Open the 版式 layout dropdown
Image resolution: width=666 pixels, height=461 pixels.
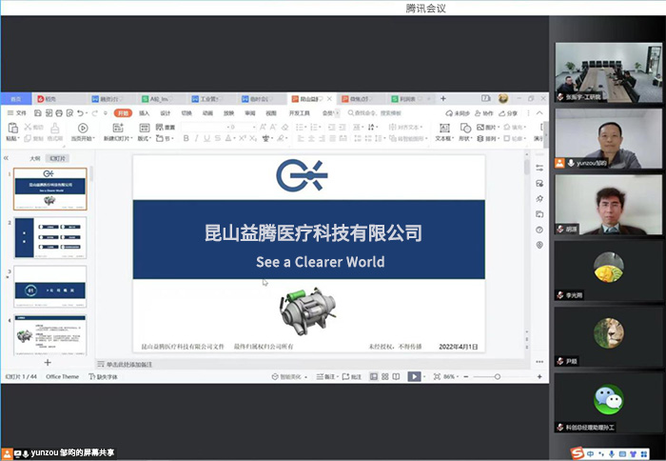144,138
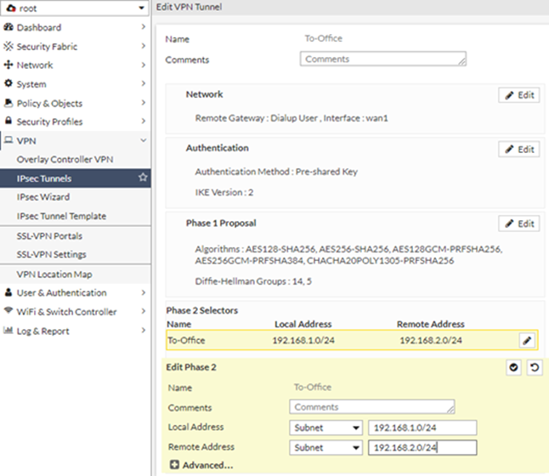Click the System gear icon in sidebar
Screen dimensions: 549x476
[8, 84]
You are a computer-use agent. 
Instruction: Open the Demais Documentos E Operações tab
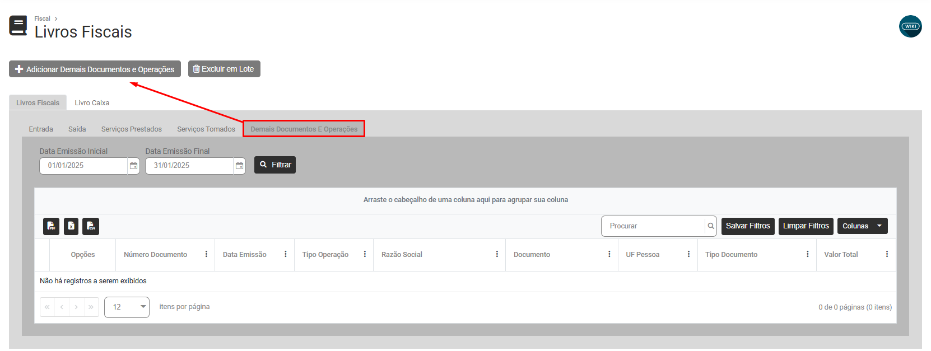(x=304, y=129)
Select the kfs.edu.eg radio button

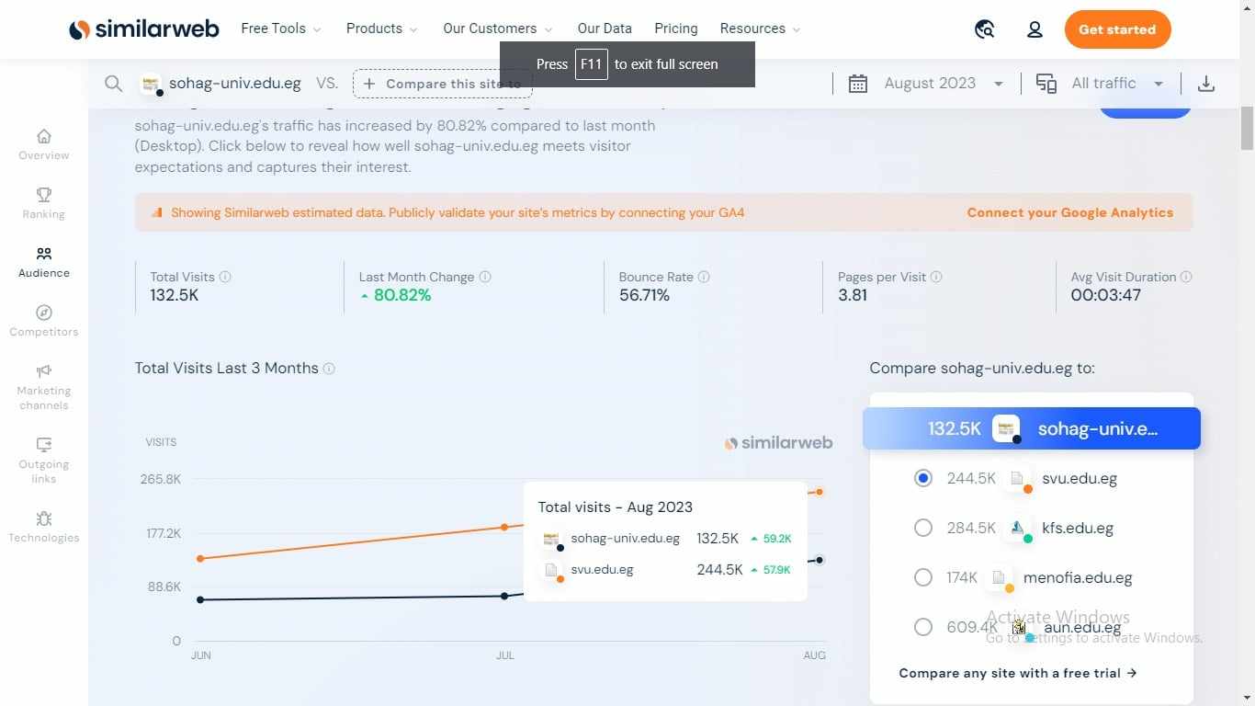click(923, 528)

--

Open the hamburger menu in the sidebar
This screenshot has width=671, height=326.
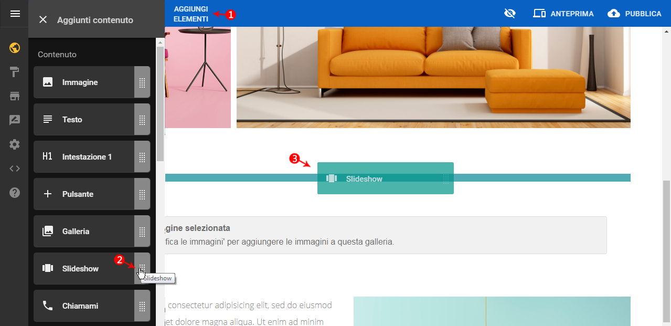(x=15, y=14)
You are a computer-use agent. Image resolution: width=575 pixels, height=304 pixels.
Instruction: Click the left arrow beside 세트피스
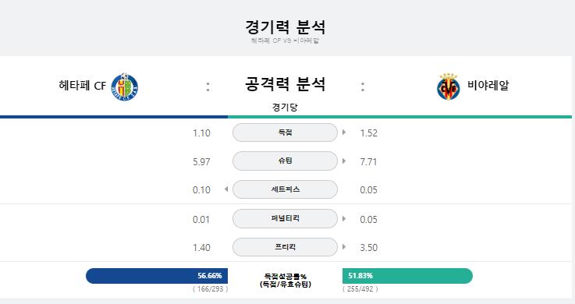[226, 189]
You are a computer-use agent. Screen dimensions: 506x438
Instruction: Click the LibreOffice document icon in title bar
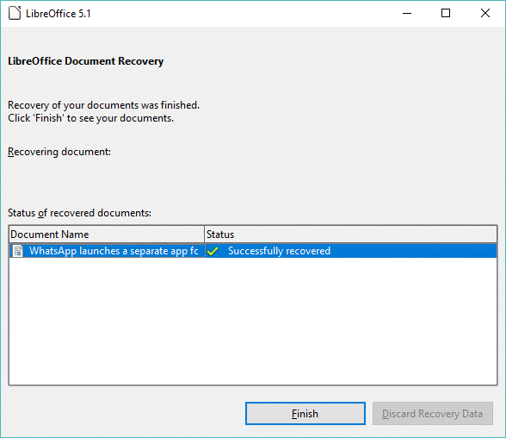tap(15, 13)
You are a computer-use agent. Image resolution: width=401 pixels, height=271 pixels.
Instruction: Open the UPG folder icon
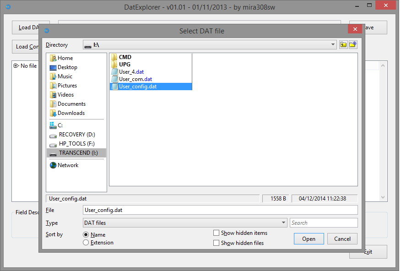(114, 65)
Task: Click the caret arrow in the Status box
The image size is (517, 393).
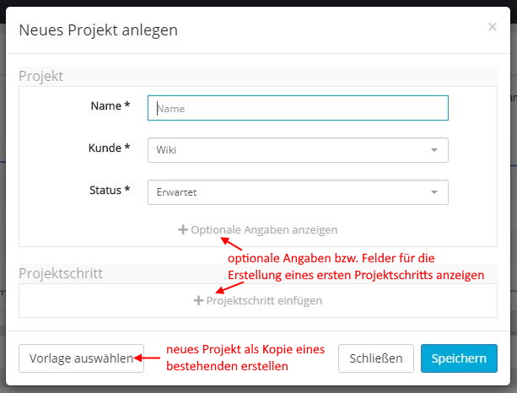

==

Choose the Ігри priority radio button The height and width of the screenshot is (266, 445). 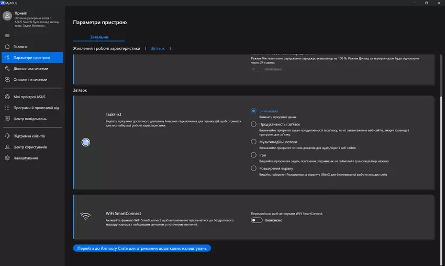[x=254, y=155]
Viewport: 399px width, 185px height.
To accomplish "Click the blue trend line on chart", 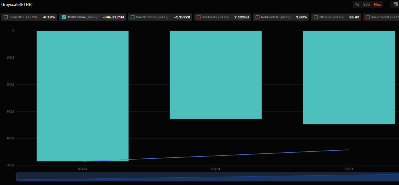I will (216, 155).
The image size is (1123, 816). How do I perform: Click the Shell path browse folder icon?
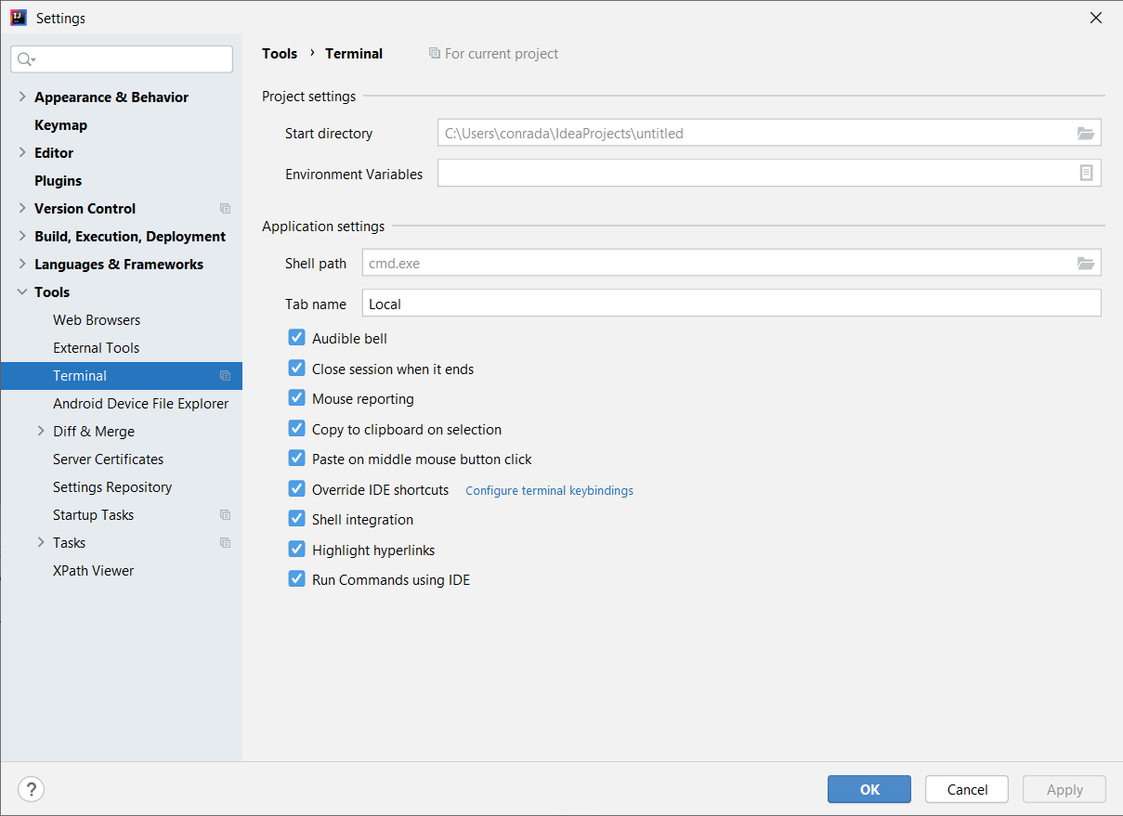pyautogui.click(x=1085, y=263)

Your objective — Scan the data above and copy every line with "computer" in it.

Response area —
You are a computer-use agent. 
You are a computer-use agent. Image resolution: width=575 pixels, height=304 pixels.
You are a computer-use agent. Screen dimensions: 506x438
You are a computer-use agent. Image resolution: width=401 pixels, height=271 pixels.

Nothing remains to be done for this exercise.